## Activity
Go through the entries below and tally the lines containing the string "preview"; report only the tally.

=== Records provided ===

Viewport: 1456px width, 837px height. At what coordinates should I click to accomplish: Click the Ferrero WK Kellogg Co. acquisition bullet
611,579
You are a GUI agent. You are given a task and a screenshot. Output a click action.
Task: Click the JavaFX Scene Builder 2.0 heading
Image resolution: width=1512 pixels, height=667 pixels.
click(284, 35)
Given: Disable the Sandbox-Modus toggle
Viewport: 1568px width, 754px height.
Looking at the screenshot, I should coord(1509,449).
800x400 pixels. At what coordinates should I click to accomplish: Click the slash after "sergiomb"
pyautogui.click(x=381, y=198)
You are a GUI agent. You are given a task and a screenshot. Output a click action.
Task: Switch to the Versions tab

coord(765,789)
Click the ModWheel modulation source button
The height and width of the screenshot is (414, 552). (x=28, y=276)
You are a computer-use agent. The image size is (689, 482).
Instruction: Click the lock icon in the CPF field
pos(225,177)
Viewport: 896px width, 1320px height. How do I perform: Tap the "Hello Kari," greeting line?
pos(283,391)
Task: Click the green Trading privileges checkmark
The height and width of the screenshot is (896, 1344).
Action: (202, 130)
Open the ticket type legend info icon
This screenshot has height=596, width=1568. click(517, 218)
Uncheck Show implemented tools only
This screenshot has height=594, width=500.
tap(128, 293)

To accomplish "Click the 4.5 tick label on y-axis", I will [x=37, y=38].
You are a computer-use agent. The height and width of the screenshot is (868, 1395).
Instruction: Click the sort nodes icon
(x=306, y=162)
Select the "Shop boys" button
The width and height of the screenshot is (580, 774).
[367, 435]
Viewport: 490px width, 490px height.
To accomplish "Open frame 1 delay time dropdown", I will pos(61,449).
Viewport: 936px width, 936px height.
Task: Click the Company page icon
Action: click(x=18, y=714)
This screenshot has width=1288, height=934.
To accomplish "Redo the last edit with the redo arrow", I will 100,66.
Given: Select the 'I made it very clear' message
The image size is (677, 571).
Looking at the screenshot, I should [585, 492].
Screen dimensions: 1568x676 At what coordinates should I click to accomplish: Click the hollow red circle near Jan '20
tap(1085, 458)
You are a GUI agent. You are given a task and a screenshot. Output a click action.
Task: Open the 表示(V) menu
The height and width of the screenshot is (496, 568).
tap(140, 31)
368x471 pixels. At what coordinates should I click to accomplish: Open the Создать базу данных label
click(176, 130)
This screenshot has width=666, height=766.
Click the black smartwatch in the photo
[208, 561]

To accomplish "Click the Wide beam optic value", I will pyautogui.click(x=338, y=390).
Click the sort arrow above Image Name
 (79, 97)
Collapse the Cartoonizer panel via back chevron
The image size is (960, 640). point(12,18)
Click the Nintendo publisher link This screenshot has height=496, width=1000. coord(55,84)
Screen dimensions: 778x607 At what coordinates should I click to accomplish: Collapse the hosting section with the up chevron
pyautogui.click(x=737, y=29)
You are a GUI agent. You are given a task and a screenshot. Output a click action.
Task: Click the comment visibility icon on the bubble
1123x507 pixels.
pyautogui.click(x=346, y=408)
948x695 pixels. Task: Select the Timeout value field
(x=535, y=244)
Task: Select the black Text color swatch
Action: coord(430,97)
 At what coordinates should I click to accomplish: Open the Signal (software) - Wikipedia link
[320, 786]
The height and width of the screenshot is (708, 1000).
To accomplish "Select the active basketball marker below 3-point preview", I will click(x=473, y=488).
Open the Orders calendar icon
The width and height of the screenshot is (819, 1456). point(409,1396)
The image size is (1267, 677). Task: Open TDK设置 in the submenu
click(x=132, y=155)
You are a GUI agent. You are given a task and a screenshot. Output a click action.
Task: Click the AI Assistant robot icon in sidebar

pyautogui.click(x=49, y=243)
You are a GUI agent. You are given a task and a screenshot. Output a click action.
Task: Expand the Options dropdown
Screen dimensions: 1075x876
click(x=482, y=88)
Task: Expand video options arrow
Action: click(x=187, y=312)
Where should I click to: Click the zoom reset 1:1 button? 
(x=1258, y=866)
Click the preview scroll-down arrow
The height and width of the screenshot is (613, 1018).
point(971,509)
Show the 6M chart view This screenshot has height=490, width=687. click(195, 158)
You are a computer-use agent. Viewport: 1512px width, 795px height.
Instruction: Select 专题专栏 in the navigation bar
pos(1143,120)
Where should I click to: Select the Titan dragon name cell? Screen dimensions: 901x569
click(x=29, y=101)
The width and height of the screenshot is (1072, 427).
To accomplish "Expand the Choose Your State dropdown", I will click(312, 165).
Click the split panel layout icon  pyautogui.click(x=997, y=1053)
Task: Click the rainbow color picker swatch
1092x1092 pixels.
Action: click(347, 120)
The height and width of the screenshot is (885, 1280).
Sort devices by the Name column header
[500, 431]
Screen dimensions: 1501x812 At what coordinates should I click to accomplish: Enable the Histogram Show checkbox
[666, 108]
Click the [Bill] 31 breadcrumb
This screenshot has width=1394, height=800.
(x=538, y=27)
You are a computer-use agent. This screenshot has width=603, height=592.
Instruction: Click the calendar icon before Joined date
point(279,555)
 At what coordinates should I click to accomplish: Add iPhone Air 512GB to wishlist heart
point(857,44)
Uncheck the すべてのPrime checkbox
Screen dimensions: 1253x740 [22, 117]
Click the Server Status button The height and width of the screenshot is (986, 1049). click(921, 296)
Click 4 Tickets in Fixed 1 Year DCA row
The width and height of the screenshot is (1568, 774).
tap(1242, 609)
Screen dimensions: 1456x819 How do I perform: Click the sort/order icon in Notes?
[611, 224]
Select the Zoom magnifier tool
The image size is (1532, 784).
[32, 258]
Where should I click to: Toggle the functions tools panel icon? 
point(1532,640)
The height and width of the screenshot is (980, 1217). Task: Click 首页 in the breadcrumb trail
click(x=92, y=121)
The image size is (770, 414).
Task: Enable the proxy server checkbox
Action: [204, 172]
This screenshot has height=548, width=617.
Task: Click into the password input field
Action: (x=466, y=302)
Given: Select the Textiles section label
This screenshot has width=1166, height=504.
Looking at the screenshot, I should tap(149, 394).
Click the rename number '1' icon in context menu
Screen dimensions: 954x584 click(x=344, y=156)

===

## Result
2